To disable git clean on CI/CD jobs, set GIT_CLEAN_FLAGS to none for them.

By default, GitLab ensures that:

You have your worktree on the given SHA.
Your repository is clean.

For exact parameters accepted by GIT_CLEAN_FLAGS, see the Git documentation for git clean. The available parameters depend on your Git version.

Change `git fetch` behavior with flags

Change the behavior of git fetch to exclude any data your CI/CD jobs do not need. If your project contains many tags, and your CI/CD jobs do not need them, use GIT_FETCH_EXTRA_FLAGS to set --no-tags. This setting can make your fetches faster and more compact.

Even if your repository does not contain many tags, --no-tags can improve performance in some cases. For more information, see issue 746 and the GIT_FETCH_EXTRA_FLAGS Git documentation.

Optimize Git for monorepos

To keep GitLab scalable with your monorepo, optimize the repository itself.

Avoid shallow clones for development

Avoid shallow clones for development. Shallow clones greatly increase the time needed to push changes. Shallow clones work well with CI/CD jobs, because repository contents aren't changed after checkout.

For local development, use partial clones instead, to:

Filter out blobs, with git clone --filter=blob:none
Filter out trees, with git clone --filter=tree:0

For more information, see Reduce clone size.

Profile your repository to find problems

Large repositories generally experience performance issues in Git. The git-sizer project profiles your repository, and helps you understand potential problems. It can help you develop mitigation strategies to prevent performance problems. Analyzing your repository requires a full Git mirror or bare clone, to ensure all Git references are present.

To profile your repository with git-sizer:

Install git-sizer.
Run this command to clone your repository in the bare Git format compatible with git-sizer:
```
git clone --mirror <git_repo_url>
```
In the directory of your Git repository, run git-sizer with all statistics:
```
git-sizer -v
```

After processing, the output of git-sizer should look like this example. Each row includes a Level of concern for that aspect of the repository. Higher levels of concern are shown with more asterisks. Items with extremely high levels of concern are shown with exclamation marks.
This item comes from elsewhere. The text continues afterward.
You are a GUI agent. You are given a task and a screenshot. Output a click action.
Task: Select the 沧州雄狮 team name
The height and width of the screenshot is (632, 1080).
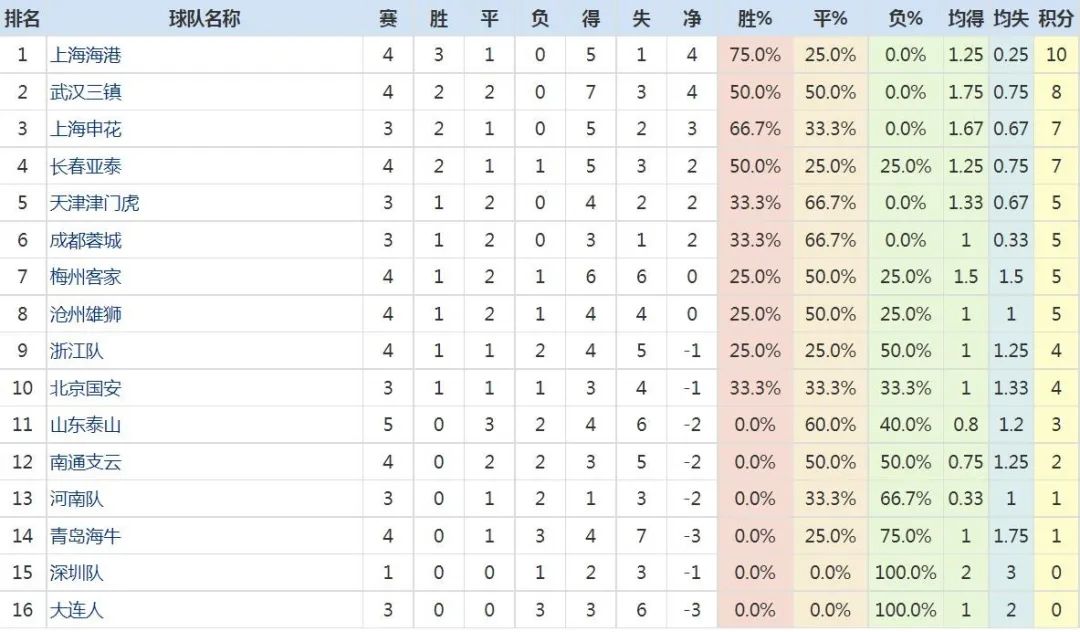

In this example, a few items have a high level of concern:

Processing blobs: 1652370
Processing trees: 3396199
Processing commits: 722647
Matching commits to trees: 722647
Processing annotated tags: 534
Processing references: 539
| Name                         | Value     | Level of concern               |
| ---------------------------- | --------- | ------------------------------ |
| Overall repository size      |           |                                |
| * Commits                    |           |                                |
|   * Count                    |   723 k   | *                              |
|   * Total size               |   525 MiB | **                             |
| * Trees                      |           |                                |
|   * Count                    |  3.40 M   | **                             |
|   * Total size               |  9.00 GiB | ****                           |
|   * Total tree entries       |   264 M   | *****                          |
| * Blobs                      |           |                                |
|   * Count                    |  1.65 M   | *                              |
|   * Total size               |  55.8 GiB | *****                          |
| * Annotated tags             |           |                                |
|   * Count                    |   534     |                                |
| * References                 |           |                                |
|   * Count                    |   539     |                                |
|                              |           |                                |
| Biggest objects              |           |                                |
| * Commits                    |           |                                |
|   * Maximum size         [1] |  72.7 KiB | *                              |
|   * Maximum parents      [2] |    66     | ******                         |
| * Trees                      |           |                                |
|   * Maximum entries      [3] |  1.68 k   | *                              |
| * Blobs                      |           |                                |
|   * Maximum size         [4] |  13.5 MiB | *                              |
|                              |           |                                |
| History structure            |           |                                |
| * Maximum history depth      |   136 k   |                                |
| * Maximum tag depth      [5] |     1     |                                |
|                              |           |                                |
| Biggest checkouts            |           |                                |
| * Number of directories  [6] |  4.38 k   | **                             |
| * Maximum path depth     [7] |    13     | *                              |
| * Maximum path length    [8] |   134 B   | *                              |
| * Number of files        [9] |  62.3 k   | *                              |
| * Total size of files    [9] |   747 MiB |                                |
| * Number of symlinks    [10] |    40     |                                |
| * Number of submodules       |     0     |                                |

Use Git LFS for large binary files

Store binary files (like packages, audio, video, or graphics) as Git Large File Storage (Git LFS) objects.

When users commit files into Git, Git uses the blob object type to store and manage their content. Git does not handle large binary data efficiently, so large blobs are problematic for Git. If git-sizer reports blobs of over 10 MB, you usually have large binary files in your repository. Large binary files cause problems for both server and client:

For the server: unlike text-based source code, binary data is often already compressed. Git can't compress binary data further, which leads to large packfiles. Large packfiles require more CPU, memory, and bandwidth to create and send.
For the client: Git stores blob content in both packfiles (usually in .git/objects/pack/) and regular files (in worktrees), binary files require far more space than text-based source code.

Git LFS stores objects externally, such as in object storage. Your Git repository contains a pointer to the object's location, rather than the binary file itself. This can improve repository performance. For more information, see the Git LFS documentation.